In protest, the Autonomous Front of the Austrian Tyrol organizes a procession in front of the Judenstein church in Rinn, the site of an antisemitic cult dedicated since 1671 to an alleged victim of ritual murder: the child Anderln von Rinn. The demonstration degenerates, with groups of very young people throwing stones at the security forces.

The Jewish Defense Forces retaliate by storming Rinn and razing the village church where the child’s remains lie. Integrated into the military zone and immediately fortified, the Rinn sector enables the control of Innsbruck and, above all, cut the town off from the Italian border. The military deployment definitively separates the Austrian refugees in Tyrol from those in Carinthia.

On the other hand, the Jewish state’s military operation is roundly condemned by the new master of the USSR, Nikita Khrushchev, and by the Yugoslav president, Joseph Broz Tito. The two enemy brothers in the communist family begin a process of reconciliation, with the result that the Jewish Republic finds itself surrounded by hostile neighbors, with Yugoslavia’s borders extending into those of the Warsaw Pact countries. Certainly, Khrushchev’s protest against the destruction of the Rinn church does not lack piquancy, and no doubt goes straight to the heart of Cardinal Mindszenty, who is a recluse in the US embassy in Budapest since the massacre of insurgents in 1956. In these circumstances, the normalization of relations with Federal Germany becomes vital for the Jewish state.
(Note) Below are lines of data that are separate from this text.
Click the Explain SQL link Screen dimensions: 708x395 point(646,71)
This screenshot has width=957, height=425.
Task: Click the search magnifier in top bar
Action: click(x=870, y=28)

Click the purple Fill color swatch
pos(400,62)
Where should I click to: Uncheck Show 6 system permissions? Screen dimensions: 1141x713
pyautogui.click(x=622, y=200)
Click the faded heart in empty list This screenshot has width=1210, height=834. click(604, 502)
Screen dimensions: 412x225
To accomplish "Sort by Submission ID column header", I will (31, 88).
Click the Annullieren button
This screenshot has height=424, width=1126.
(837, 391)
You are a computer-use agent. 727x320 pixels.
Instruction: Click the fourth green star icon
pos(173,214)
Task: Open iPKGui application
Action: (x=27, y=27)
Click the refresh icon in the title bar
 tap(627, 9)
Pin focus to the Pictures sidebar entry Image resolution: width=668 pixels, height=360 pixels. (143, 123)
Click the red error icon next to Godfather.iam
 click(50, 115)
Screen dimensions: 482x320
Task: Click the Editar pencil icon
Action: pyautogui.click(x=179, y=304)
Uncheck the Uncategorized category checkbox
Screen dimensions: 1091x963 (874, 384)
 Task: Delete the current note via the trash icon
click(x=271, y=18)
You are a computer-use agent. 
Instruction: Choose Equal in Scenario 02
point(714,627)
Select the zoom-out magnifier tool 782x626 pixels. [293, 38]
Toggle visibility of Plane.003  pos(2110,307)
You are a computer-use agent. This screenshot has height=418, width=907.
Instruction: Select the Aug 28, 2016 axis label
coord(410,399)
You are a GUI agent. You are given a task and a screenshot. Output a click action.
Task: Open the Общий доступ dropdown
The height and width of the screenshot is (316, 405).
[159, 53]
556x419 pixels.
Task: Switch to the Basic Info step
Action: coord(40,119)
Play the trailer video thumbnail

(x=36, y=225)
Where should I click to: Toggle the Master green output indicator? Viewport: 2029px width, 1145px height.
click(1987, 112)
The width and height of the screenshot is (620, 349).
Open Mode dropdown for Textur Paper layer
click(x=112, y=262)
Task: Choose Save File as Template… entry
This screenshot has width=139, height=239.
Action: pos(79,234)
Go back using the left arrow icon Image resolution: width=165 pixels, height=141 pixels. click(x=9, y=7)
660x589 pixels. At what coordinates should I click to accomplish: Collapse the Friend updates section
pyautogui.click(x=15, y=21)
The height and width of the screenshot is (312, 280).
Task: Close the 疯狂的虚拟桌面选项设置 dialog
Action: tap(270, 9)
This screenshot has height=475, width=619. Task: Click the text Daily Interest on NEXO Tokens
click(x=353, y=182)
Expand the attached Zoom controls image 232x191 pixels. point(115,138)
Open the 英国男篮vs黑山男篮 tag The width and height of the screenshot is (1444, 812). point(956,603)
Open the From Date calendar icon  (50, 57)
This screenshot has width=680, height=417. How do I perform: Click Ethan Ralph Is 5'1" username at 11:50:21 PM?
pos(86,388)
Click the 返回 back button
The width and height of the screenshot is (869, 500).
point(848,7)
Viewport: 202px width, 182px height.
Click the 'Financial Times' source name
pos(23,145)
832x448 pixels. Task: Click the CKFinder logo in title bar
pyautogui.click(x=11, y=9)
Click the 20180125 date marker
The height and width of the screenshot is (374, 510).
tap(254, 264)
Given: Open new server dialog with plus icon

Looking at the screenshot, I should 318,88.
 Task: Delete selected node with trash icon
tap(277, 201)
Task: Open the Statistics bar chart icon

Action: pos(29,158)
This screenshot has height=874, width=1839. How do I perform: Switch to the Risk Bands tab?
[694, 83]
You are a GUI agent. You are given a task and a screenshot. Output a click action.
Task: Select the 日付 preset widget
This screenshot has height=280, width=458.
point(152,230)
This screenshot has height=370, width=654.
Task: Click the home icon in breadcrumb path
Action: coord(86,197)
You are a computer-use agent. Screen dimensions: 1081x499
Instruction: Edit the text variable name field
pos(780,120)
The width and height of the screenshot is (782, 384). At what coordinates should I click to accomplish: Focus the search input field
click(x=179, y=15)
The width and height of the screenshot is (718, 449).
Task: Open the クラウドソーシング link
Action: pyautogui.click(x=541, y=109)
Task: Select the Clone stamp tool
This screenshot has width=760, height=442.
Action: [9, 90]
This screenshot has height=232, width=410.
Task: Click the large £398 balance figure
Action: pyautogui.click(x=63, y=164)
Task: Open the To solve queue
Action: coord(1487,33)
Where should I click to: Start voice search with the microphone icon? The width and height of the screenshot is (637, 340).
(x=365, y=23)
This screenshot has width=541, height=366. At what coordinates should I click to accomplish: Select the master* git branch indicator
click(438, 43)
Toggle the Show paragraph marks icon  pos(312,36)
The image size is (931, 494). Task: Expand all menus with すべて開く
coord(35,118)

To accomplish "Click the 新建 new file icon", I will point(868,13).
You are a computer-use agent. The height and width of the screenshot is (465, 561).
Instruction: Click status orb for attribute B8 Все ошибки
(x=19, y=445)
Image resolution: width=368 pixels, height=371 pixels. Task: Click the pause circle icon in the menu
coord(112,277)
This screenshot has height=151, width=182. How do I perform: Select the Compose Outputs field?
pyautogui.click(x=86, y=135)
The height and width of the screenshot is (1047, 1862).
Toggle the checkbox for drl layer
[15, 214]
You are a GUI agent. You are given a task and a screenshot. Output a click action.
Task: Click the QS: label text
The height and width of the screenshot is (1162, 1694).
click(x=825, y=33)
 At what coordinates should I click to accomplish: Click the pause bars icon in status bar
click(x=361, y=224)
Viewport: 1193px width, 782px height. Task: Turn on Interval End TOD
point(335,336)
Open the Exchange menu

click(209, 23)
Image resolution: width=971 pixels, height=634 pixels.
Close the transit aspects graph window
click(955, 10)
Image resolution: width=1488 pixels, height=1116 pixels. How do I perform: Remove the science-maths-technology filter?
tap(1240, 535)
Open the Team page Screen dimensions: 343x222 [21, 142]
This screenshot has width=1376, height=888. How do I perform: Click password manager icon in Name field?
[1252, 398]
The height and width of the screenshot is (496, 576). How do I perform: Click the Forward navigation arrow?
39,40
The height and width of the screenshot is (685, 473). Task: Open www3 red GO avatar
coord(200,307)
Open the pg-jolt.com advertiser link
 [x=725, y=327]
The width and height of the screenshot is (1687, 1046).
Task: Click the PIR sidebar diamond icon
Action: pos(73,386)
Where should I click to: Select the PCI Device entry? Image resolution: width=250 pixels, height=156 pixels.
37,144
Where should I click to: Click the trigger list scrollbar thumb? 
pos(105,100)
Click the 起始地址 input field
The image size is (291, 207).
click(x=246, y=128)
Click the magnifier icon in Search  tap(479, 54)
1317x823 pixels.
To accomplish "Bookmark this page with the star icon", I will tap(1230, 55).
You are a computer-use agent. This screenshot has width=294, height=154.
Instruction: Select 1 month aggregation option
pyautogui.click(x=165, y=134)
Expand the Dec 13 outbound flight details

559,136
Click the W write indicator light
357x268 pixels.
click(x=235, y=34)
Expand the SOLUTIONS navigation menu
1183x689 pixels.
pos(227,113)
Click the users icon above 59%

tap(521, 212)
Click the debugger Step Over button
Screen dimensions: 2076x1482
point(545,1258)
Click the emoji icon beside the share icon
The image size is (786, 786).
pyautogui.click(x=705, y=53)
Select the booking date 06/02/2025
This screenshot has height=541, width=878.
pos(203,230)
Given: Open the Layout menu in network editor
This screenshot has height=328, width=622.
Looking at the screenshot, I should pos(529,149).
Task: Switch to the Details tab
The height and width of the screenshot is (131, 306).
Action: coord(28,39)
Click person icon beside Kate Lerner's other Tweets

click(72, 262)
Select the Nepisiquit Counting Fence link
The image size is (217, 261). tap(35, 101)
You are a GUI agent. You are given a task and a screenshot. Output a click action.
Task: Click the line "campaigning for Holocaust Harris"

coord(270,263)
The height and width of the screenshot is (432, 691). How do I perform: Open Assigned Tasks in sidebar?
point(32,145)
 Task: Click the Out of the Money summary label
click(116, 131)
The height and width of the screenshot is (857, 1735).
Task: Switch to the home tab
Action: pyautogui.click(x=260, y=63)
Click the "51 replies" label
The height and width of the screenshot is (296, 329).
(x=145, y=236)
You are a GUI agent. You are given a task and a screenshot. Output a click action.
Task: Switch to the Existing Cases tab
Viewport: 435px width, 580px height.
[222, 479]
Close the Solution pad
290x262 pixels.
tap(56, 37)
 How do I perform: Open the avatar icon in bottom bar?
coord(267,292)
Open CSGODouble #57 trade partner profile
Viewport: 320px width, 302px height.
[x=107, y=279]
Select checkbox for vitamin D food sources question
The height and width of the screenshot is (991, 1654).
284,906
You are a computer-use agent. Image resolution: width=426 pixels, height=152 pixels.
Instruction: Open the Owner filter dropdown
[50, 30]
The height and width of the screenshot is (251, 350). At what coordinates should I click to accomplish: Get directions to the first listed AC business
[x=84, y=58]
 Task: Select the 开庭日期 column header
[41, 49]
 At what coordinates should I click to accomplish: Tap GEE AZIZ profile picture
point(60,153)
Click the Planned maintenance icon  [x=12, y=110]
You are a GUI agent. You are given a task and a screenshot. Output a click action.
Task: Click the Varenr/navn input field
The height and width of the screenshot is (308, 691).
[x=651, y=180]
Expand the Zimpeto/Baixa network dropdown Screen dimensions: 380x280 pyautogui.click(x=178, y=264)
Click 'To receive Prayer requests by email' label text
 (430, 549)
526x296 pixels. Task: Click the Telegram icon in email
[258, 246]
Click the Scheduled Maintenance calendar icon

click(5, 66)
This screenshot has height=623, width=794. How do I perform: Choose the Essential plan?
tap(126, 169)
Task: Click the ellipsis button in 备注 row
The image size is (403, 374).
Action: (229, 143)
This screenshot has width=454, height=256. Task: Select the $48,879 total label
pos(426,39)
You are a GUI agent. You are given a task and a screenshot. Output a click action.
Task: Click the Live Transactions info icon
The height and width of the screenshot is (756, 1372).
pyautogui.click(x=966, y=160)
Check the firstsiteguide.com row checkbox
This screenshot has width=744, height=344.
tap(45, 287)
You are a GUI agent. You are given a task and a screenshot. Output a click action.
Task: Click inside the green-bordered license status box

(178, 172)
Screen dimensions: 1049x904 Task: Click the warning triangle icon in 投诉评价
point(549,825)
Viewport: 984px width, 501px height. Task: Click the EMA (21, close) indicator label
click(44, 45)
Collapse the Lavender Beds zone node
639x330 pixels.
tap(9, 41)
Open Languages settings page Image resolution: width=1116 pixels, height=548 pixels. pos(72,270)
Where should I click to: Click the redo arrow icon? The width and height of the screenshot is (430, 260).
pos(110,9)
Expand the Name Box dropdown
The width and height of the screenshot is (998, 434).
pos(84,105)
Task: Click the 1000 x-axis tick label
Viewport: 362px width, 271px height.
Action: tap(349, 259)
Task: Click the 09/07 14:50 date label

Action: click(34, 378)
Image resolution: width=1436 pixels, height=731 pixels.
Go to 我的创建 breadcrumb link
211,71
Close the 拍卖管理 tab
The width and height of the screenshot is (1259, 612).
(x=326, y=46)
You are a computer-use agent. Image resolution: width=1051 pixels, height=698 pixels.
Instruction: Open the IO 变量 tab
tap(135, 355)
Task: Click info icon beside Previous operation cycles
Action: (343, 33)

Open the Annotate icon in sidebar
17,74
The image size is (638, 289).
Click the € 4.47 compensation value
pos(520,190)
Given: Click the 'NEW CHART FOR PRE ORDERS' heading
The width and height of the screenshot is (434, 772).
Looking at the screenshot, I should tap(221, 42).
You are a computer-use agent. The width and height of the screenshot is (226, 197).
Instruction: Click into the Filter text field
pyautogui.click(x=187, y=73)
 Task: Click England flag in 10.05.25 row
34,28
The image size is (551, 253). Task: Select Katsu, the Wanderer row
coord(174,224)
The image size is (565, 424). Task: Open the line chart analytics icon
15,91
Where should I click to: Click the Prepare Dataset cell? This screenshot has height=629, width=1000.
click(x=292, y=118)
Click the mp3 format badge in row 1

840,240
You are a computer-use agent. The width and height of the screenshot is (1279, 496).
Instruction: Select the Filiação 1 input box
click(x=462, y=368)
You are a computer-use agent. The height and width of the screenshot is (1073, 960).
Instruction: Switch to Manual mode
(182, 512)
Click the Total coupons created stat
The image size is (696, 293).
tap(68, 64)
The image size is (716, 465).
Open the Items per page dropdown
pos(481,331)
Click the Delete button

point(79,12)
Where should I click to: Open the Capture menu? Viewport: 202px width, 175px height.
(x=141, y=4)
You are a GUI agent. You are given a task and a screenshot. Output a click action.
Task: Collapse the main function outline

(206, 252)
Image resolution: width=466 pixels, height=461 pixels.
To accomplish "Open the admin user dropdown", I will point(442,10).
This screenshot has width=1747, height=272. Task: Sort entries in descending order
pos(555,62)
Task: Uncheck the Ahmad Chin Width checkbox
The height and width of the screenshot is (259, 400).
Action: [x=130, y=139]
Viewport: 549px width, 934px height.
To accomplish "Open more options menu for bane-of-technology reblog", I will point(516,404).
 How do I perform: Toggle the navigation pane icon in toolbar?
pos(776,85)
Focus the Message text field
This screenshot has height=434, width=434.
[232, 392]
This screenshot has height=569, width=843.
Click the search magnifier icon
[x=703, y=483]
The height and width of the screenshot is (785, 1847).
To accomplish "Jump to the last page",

While diplomats busy themselves behind the scenes, Konrad Adenauer multiplies his gestures of appeasement. He signs a decree severely punishing the sale of arms and military equipment to refugees in Tyrol. The German federal justice system takes legal action against former SS officers who have taken refuge in Tyrol and Carinthia. Two individuals, in particular, are targeted: SS Obersturmführer Alois Brunner, who was spotted in Klagenfurt where he provides military training for FATA commandos, and Kurt Waldheim, Front spokesman and former Waffen SS officer. The sensational press never ceases to report the presence of infamous missing persons. In France, Paris Match publishes photos of a man who looks like Martin Bormann, claiming that he is hiding in the Innsbruck refugee camp. On a more serious note, the Spiegel reveals that Tito has discreetly released former Muslim officers from the SS Legion in Bosnia, as well as Ustasha military leaders from Croatia, who are said to be supervising FATA commandos.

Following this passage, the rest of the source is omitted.